Any learning is based on a blend of the known and the unknown. If we use what we know, we learn fast - but the possibilities are limited. On the other hand, if we start from scratch, we have infinite possibilities, but it would take a long, long time to get through.
This tradeoff becomes more and more significant when we work with a huge amount of data - and we already know a lot about it. Computer vision is one such domain. Thanks to years of research before AI, we already know a lot about the images and what to expect in an image. Starting afresh would certainly open up many unknown frontiers. But, we can let the academic researchers focus on that. For an engineering application, we need to encash on what we know, so that our algorithms can work faster and better.
Convolutional Neural Networks is an excellent example of using the known, to reduce the computational complexity.
Researchers came up with the concept of CNN or Convolutional Neural Network while working on image processing algorithms. Traditional fully connected networks were kind of a black box - that took in all of the inputs and passed through each value to a dense network that followed into a one hot output. That seemed to work with small set of inputs.
But, when we work on a small image of 1024x768 pixels, we have an input of 3x1024x768 = 2359296 pixels. A dense multi layer neural network that consumes an input vector of 2359296 numbers would have at least 2359296 weights per neuron in the first layer itself - 2Mb of weights per neuron of the first layer. That would be crazy! For the processor as well as the RAM. Back in 1990's and early 2000's, this was almost impossible.
That led researchers wondering if there is a better way of doing this job. The first and foremost task in any image processing (recognition or manipulation) is typically detecting the edges and texture. This is followed by identifying and working on the real objects. If we agree on this, it is obvious to note that detecting the texture and edges really does not depend on the entire image. One needs to look at the pixels around a given pixel to identify an edge or a texture.
Moreover, the algorithm (whatever it is), for identifying edges or the texture should be the same across the image. We cannot have a different algorithm for the center of the image or any corner or side. The concept of detecting edge or texture has to be the same. We don't need to learn a new set of parameters for every pixel of the image.

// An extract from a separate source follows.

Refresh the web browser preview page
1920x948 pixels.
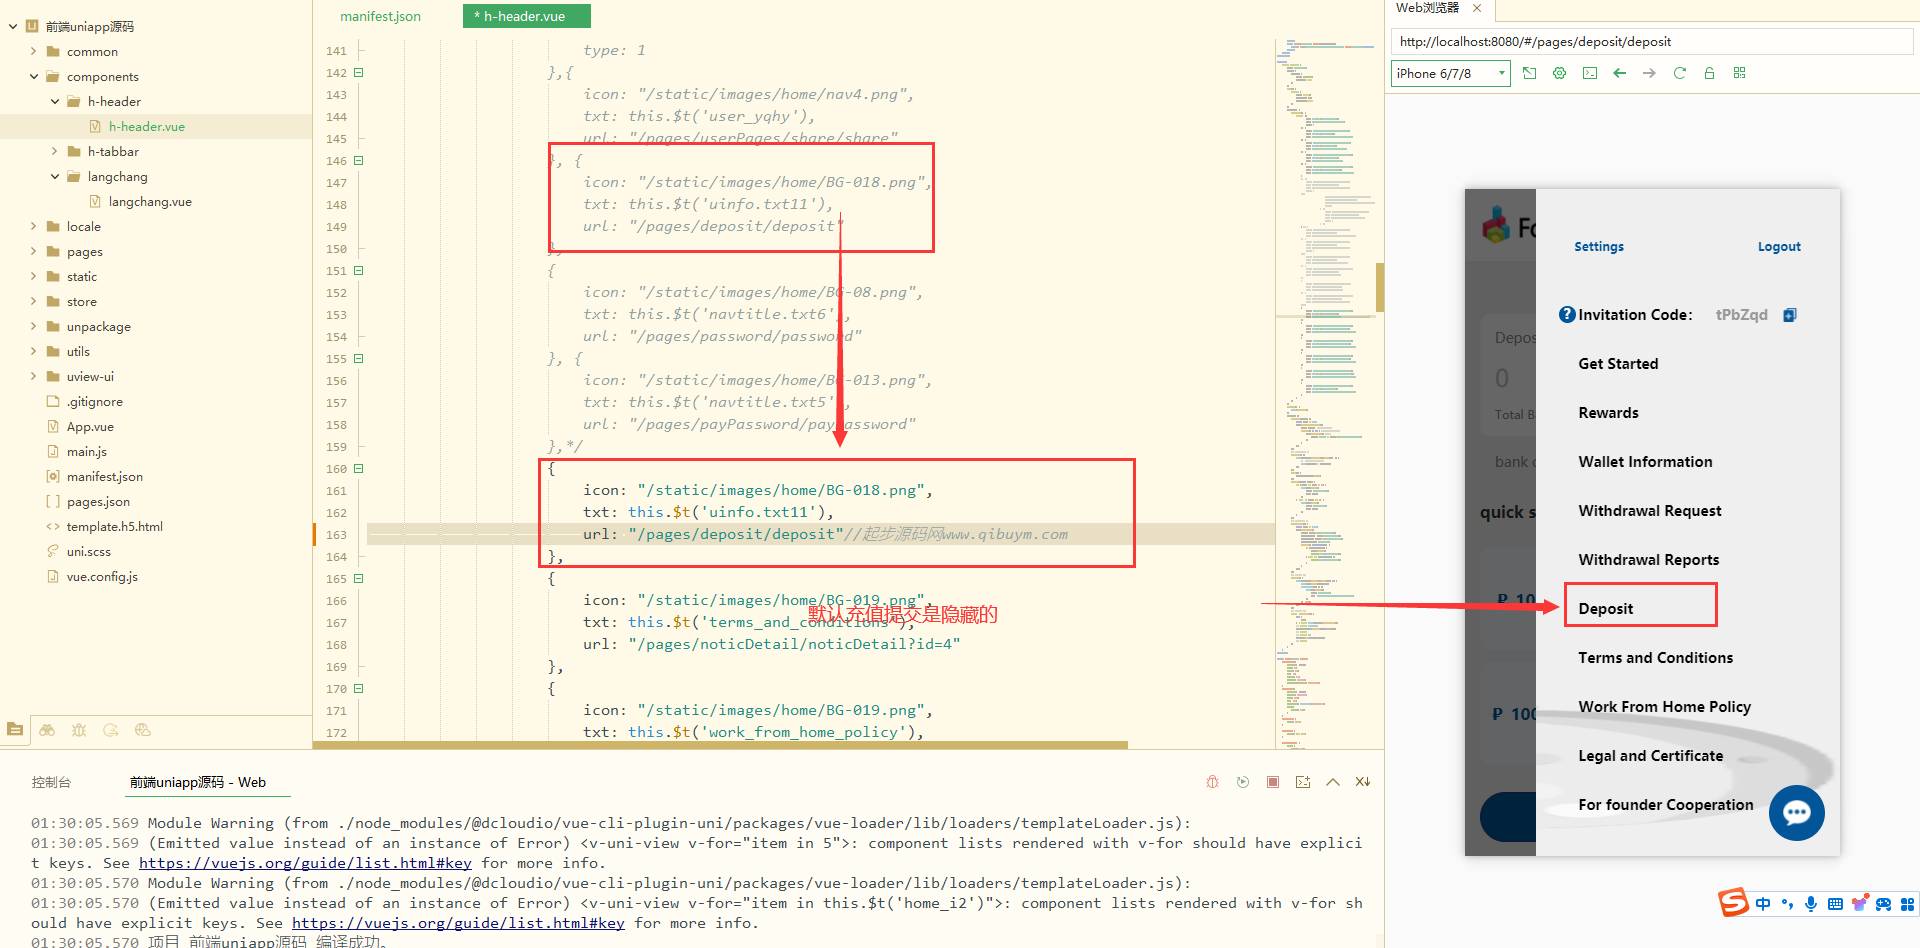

This understanding led to the convolutional neural networks. The first layer of the network is made of small chunk of neurons that scan across the image - processing a few pixels at a time. Typically these are squares of 9 or 16 or 25 pixels.
CNN reduces the computation very efficiently. The small "filter/kernel" slides along the image, working on small blocks at a time. The processing required across the image is quite similar and hence this works very well. If you are interested in a detailed study of the subject, check out this paper by Matthew D. Zeiler and Rob Fergus
Although it was introduced for image processing, over the years, CNN has found application in many other domains.
Now that we have an idea of the basic concepts of CNN, let us get a feel of how the numbers work. As we saw, edge detection is the primary task in any image processing problem. Let us see how CNN can be used to solve an edge detection problem.
On left is a bitmap of a 16x16 monochrome image. Each value in the matrix represents the luminosity of the corresponding pixel. As we can see, this is a simple grey image with a square block in the center. When we try to convolve it with the 2x2 filter (in the center), we get a matrix of 14x14 (on the right).
The filter we chose is such that it highlights the edges in the image. We can see in the matrix on the right, the values corresponding to the edges in the original image are high (positive or negative). This is a simple edge detection filter. Researchers have identified many different filters that can identify and highlight various different aspects of an image. In a typical CNN model development, we let the network learn and discover these filters for itself.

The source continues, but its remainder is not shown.